During the project, we investigated how reverse causal effects influence the reliability with which individual cells make decisions. Using highly multiplexed measurements of signaling responses together with markers of cellular state in human cells, we quantified how signaling networks process information in heterogeneous cellular contexts. We discovered that signaling nodes display adaptive information-processing properties that generate heterogeneous growth factor responses while capturing partially non-redundant information about cellular state. Collectively, these activities form a multimodal percept enabling cells to interpret growth factor concentrations within the context of their internal state and make state-dependent decisions. These findings indicate that heterogeneity and complexity in signaling networks are not merely noise but represent evolved strategies enabling context-aware cellular decision-making in multicellular environments. This conceptual advance was published in Science (Kramer et al., 2022; PMID: 35857483).
A second achievement was the development of computational frameworks to quantify spatial organization within cells across experimental conditions. Because cellular organization is inherently multi-scale and heterogeneous, conventional approaches struggle to capture consistent spatial patterns across cell populations and perturbations. We therefore developed the deep-learning framework CAMPA (Conditional Autoencoder for Multiplexed Pixel Analysis), which learns representations of multiplexed molecular pixel profiles consistent across heterogeneous cell populations and perturbations. Clustering these representations identifies reproducible subcellular landmarks that can be quantitatively compared with respect to size, composition, and spatial organization. Application of CAMPA to multiplexed immunofluorescence data revealed how subcellular organization changes upon perturbations of RNA synthesis, RNA processing, and cell size, and uncovered links between membraneless organelle composition and variability in RNA synthesis rates. The method enables systematic comparisons of spatial cellular organization and has been released as open-source software. This work was published in Nature Methods (Spitzer et al., 2023; PMID: 37248388).

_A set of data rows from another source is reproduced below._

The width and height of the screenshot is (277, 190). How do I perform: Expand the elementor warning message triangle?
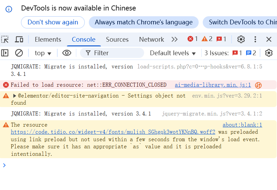(15, 96)
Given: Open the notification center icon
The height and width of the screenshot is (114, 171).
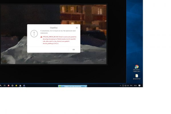Looking at the screenshot, I should (x=140, y=86).
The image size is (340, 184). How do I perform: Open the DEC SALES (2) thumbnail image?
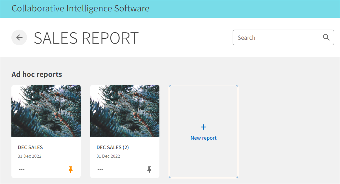125,111
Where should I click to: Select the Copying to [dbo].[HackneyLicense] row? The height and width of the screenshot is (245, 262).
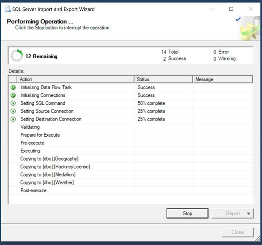tap(55, 167)
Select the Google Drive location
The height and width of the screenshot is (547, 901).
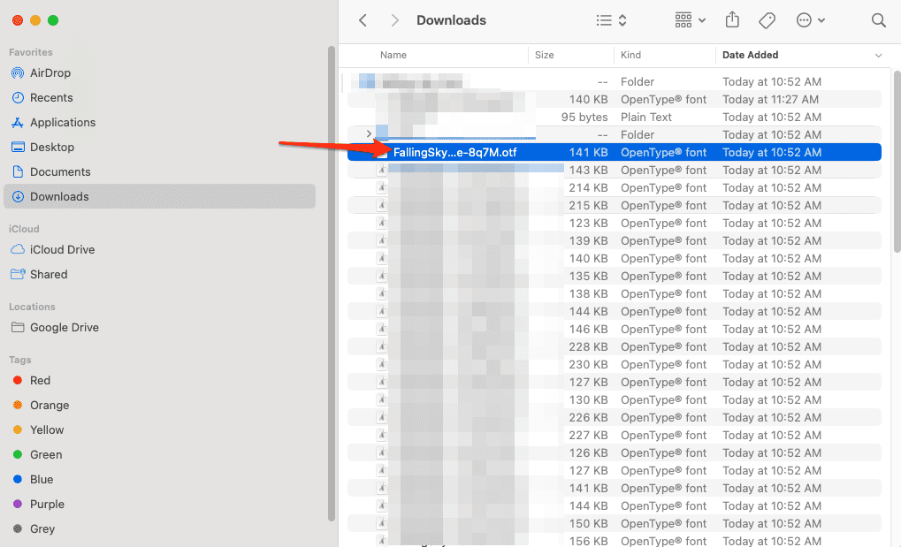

Building on these advances, the project extended the analysis of multi-scale organization to multicellular systems grown in vitro. We investigated retinal organoids derived from human induced pluripotent stem cells that recapitulate aspects of human retinal development. Multiplexed protein maps across a developmental time course were compared with adult human retinal tissue. Computational tools were developed to visualize progenitor and neuronal distributions, extracellular and subcellular organization, and tissue patterning. In parallel, single-cell transcriptomic and chromatin accessibility datasets were generated and used to infer gene regulatory networks. Integrating genomic data with spatially segmented nuclei enabled construction of a multimodal atlas of retinal organoid development, revealing spatial neighborhoods of retinal ganglion cells and pathways associated with their cell death. This work was published in Nature Biotechnology (Wahle et al., 2023; PMID: 37156914). Overall, the project delivered conceptual, technological, and computational advances enabling quantitative study of biological organization across spatial scales.